Overview of COVID - 19 situation in Brunei Darussalam

Overview of COVID - 19 situation in Brunei Darussalam

Brunei Darussalam reported its first COVID – 19 on 9th March 2020 after a 53-year-old Bruneian man tested positive for the coronavirus where this case is linked to a mass Tabligh gathering in Kuala Lumpur, Malaysia. As of 21st May 2020, the total number of confirmed COVID-19 cases in Brunei is 141 with 1 death reported due to COVID – 19 complications. Currently, there are only 4 active cases with 2 cases under intensive care. Brunei Darussalam had recorded zero COVID-19 cases for 17 days since 8th May 2020 until 25th May 2020 (as of time of writing).

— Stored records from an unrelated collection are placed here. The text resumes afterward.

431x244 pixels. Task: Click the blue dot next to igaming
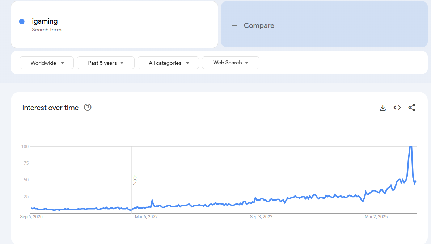pyautogui.click(x=22, y=21)
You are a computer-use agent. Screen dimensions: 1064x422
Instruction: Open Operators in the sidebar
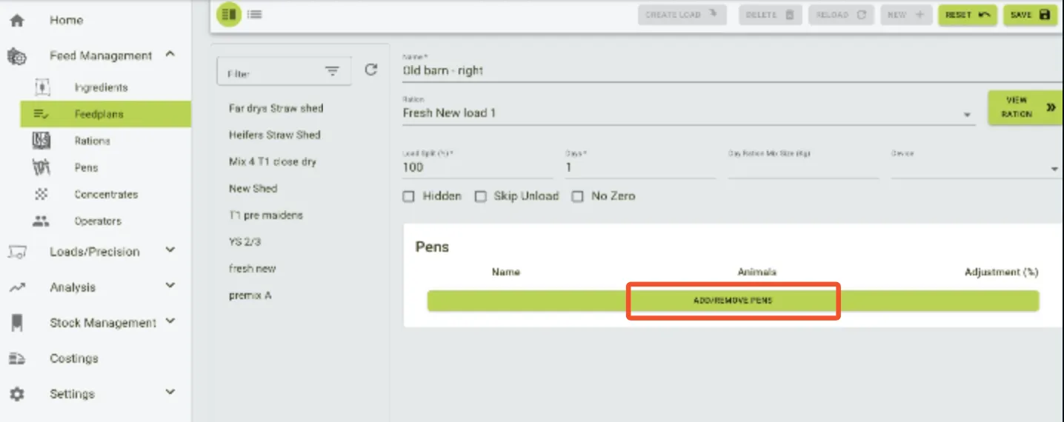pos(98,221)
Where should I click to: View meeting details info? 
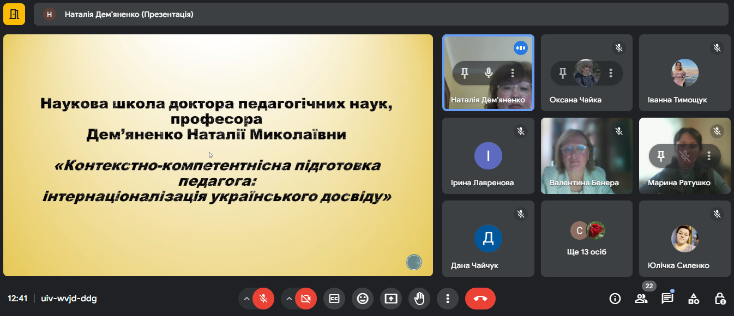click(615, 299)
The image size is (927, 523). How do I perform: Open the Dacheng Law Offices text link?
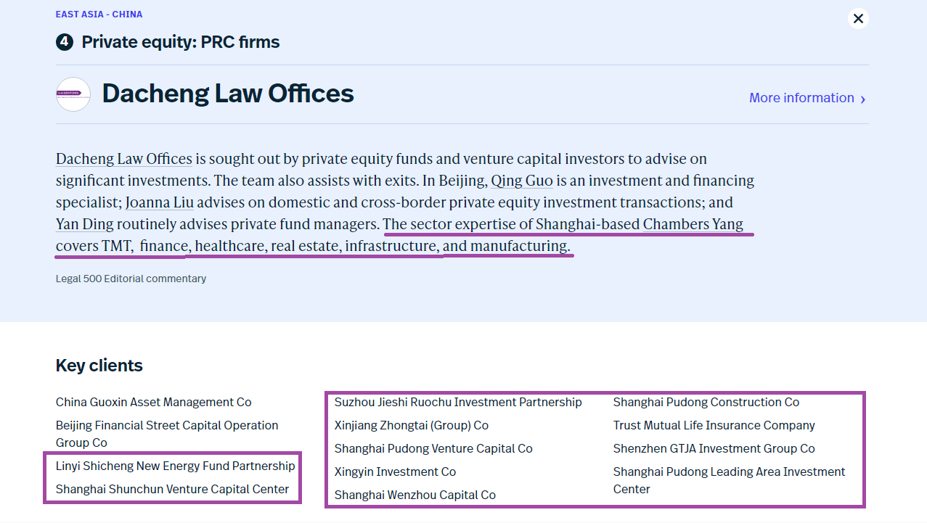click(x=124, y=159)
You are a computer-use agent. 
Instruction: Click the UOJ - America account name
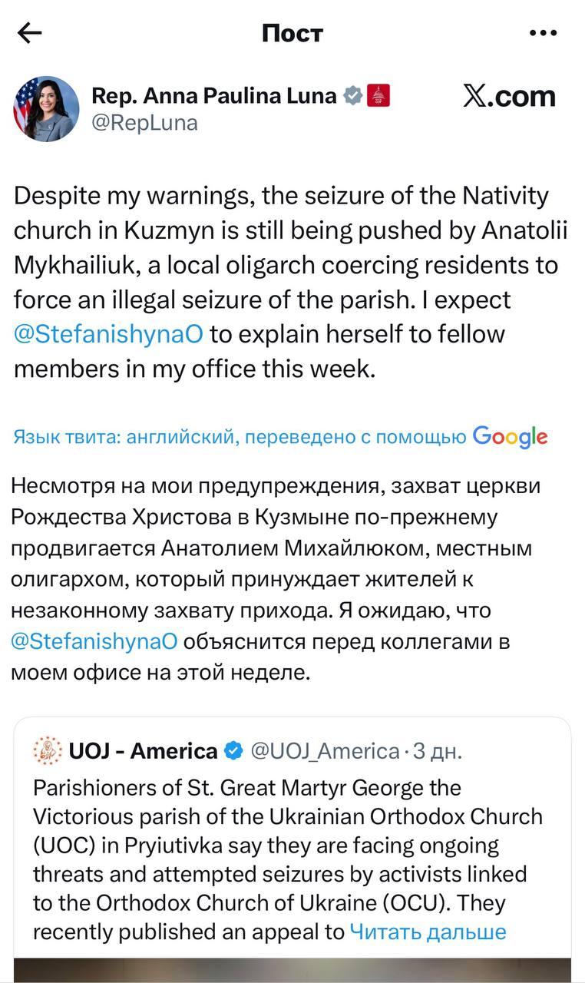tap(143, 750)
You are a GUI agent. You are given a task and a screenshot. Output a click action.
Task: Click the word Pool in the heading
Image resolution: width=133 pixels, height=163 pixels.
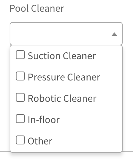click(x=19, y=8)

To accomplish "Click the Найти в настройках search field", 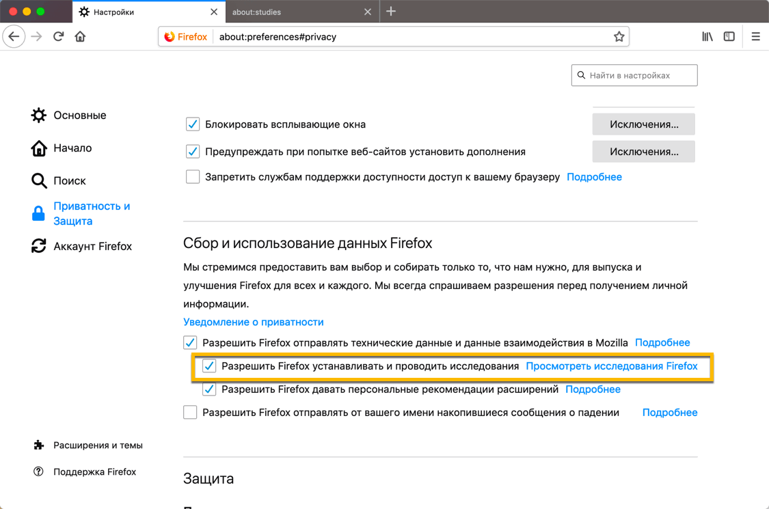I will pos(634,75).
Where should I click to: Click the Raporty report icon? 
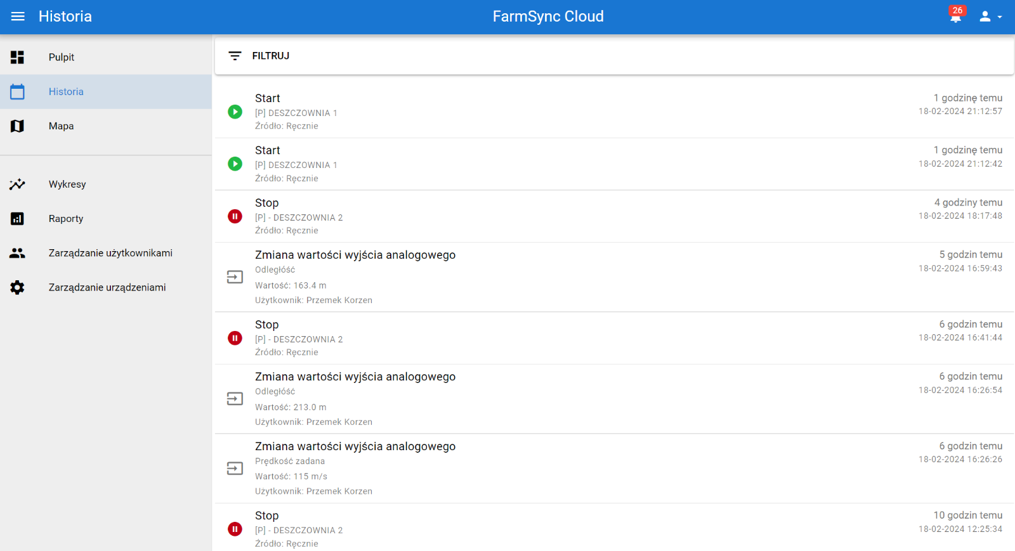pyautogui.click(x=17, y=219)
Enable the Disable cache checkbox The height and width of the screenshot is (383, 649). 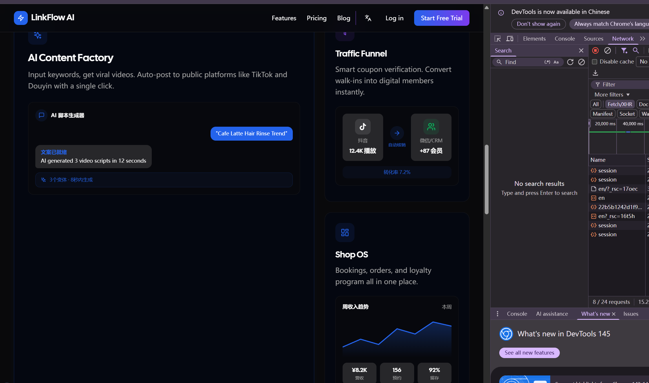tap(595, 62)
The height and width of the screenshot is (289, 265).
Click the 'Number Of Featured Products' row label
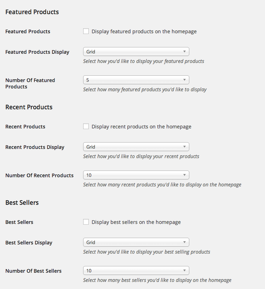pyautogui.click(x=30, y=83)
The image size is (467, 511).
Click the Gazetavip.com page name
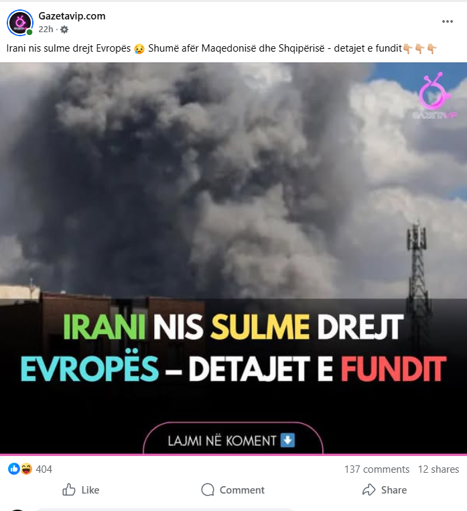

Measures taken to control viral transmission

One of the earliest measures done by the Government of Brunei to ensure the control of viral transmission is barring all Brunei residents from leaving the country. This is due to the rise of imported COVID-19 cases. This was followed by the closure of places of worship such as mosques, churches and temples, the closure of cinemas, museums and sport facilities, prohibition of dining in restaurants and classroom learning suspension starting from 31st March 2020. All learning in schools including universities, vocational, private institutions and international schools were done online. All foreigners were also barred from entering the country starting from 24th March 2020. Also, starting 20th March 2020, all inbound travelers would have to undergo a mandatory self-isolation for 14 days to ensure the viral transmission can be controlled and monitored.

The cleaning of mosques

The government of Brunei also opens the new Temburong bridge to the public to ease travel between Brunei Muara District and Temburong District. Previously, the public would have to cross Limbang of Malaysia by land or ride a 45 minutes boat ride by water in order to travel between the two districts. The government also constructs a new virology lab to increase Brunei’s testing capacity and the construction of a new building for the national isolation centre where all the COVID-19 cases were currently placed. By the construction of these new buildings, it is hoped that Brunei Darussalam can be fully prepared to combat COVID-19.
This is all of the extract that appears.